Las fuentes de deleite, emoción y hasta caos que nos dio el rock venían de muchas partes. Un manantial lírico muy pródigo fue el folk británico con sus dosis de jazz y Dylan: Pentangle, Fairport Convention, Steeleye Span, John Martyn, el Traffic de John Barleycorn Must Die. Vinieron nuevas y numerosas viruelas, como el Progresivo que causaron Hot Rats y La Corte del Rey Carmesí; al principio me costó digerir a Yes y Génesis, prefería Van Der Graff Generator y Faust. Del Metal, Jimmy Page se deslindó; la culpa fue de Black Sabbath. El glam animó a marginales y raros, y nació el culto a Bowie. El punk devolvería al rock su pureza originaria: The Clash, Patti Smith, Television, más allá de las limitaciones de Sex Pistols y Ramones. Un lugar de lujo lo ocupan Brian Eno, Daniel Lanois, T. Bone Burnet y las bandas que han producido.

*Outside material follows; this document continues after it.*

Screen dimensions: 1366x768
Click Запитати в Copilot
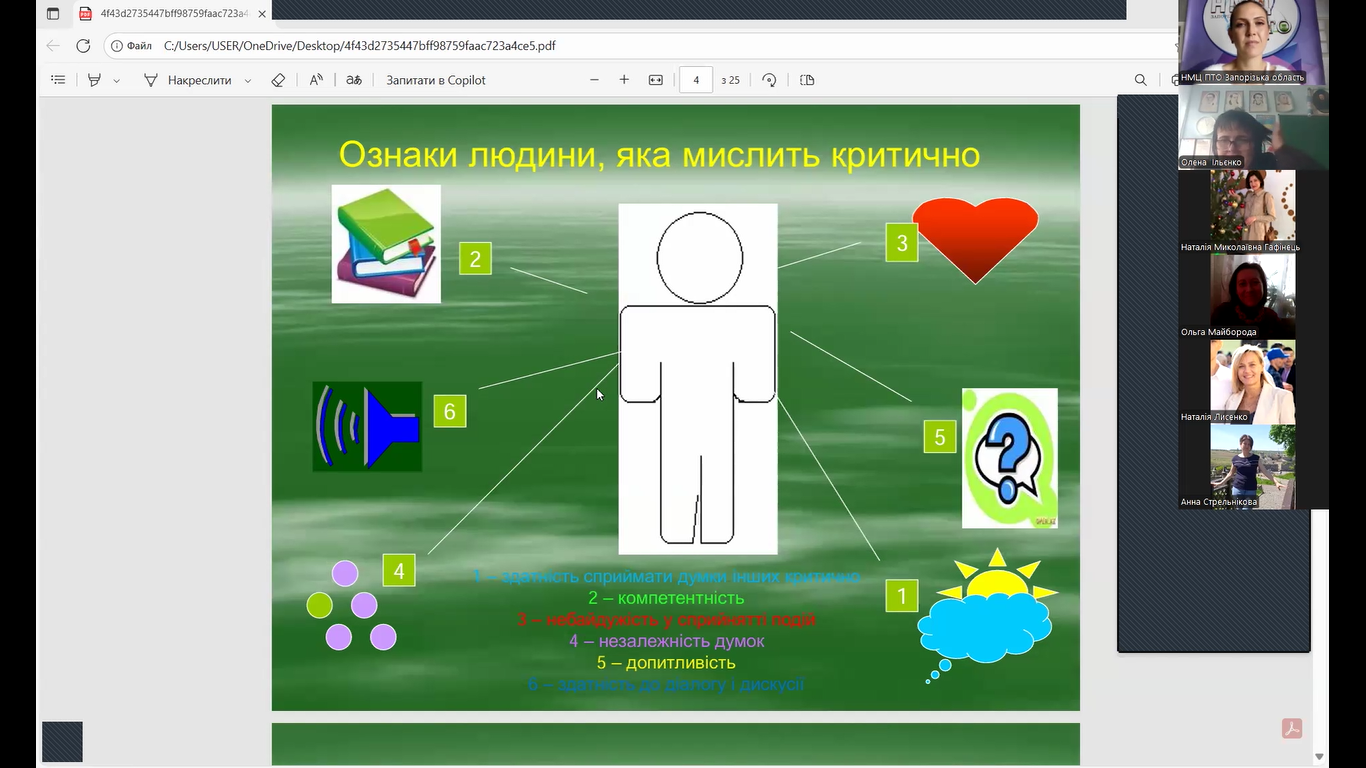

La disco nunca representó una amenaza seria, gracias a Rod Stewart, Rolling Stones, Bee Gees, Bowie. No era lo mejor de ellos, pero sí lo mejor de la disco. Las norteñas y el rock se encontraron en el mismo camino con la irrupción de Los Lobos angelinos en 1983. Tocaban cualquier son y cualquier rocanrol y supieron sacarse rancheras y experimentos sonoros con incomparable virtuosismo instrumental; su evolución fue pasmosa. El funk se transformó a fondo con Prince. Viajes interestelares con Jefferson Starship, Pink Floyd, Sus Satánicas Majestades, Moody Blues, el Major Tom. Hubo sitio para la horripilancia de Brujería, Eskorbuto. Metaleros y pesados (Motörhead, Korn) ampliaron el repertorio de rugidos y rechinidos de la era posindustrial. Apocalyptica para todos.

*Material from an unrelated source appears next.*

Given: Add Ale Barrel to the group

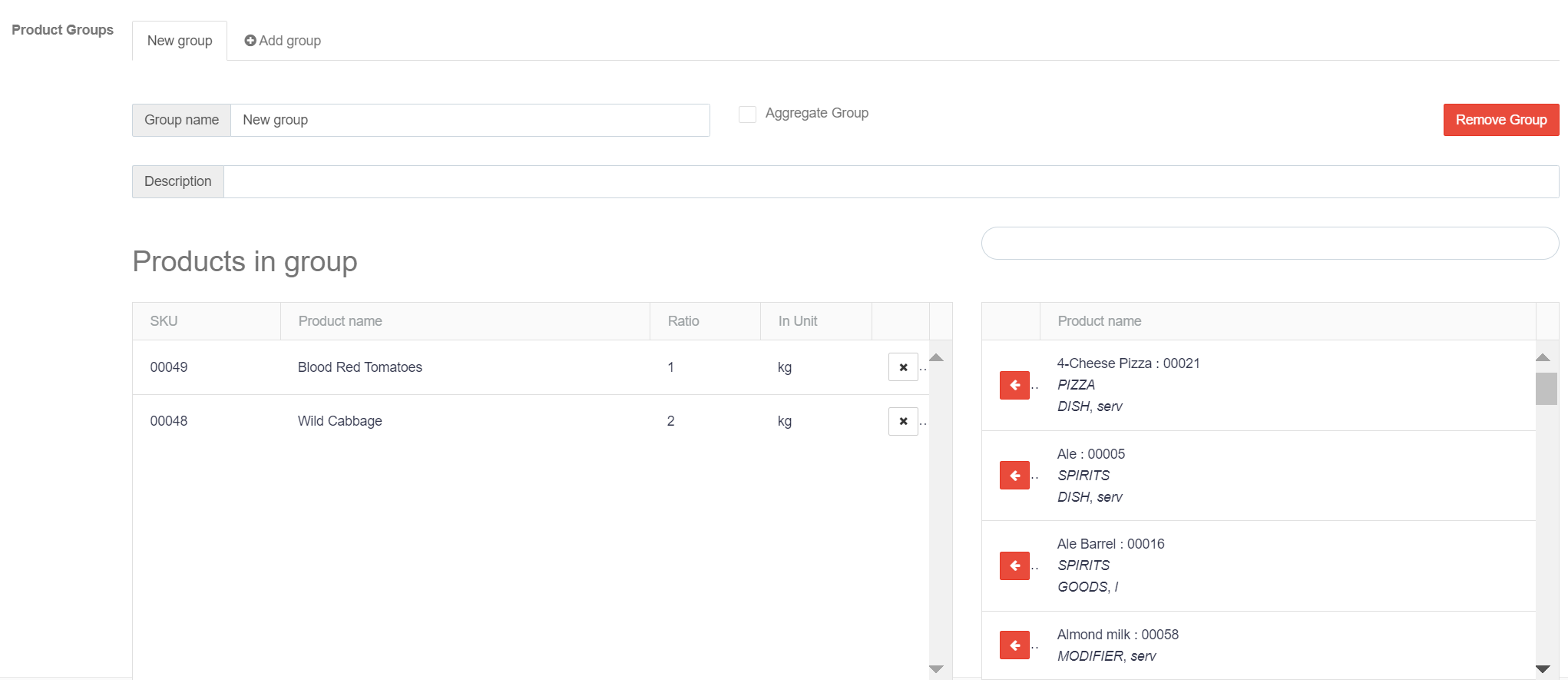Looking at the screenshot, I should coord(1014,566).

Con el Foro Alicia en mente, puede mencionarse una oleada más bien temática que ya ha recibido la atención de Benjamín Anaya: el variado género
zapatista: los trepidantes angelinos de Aztlán Underground y Rage Against The Machine, los euskeras de Negu Gorriak, la mano santa de Mano Negra y Manu Chao, Nine Rain, Modena City Ramblers, las dulces Indigo Girls, Amparanoia, El Mastuerzo y un largo etcétera nacional e internacional.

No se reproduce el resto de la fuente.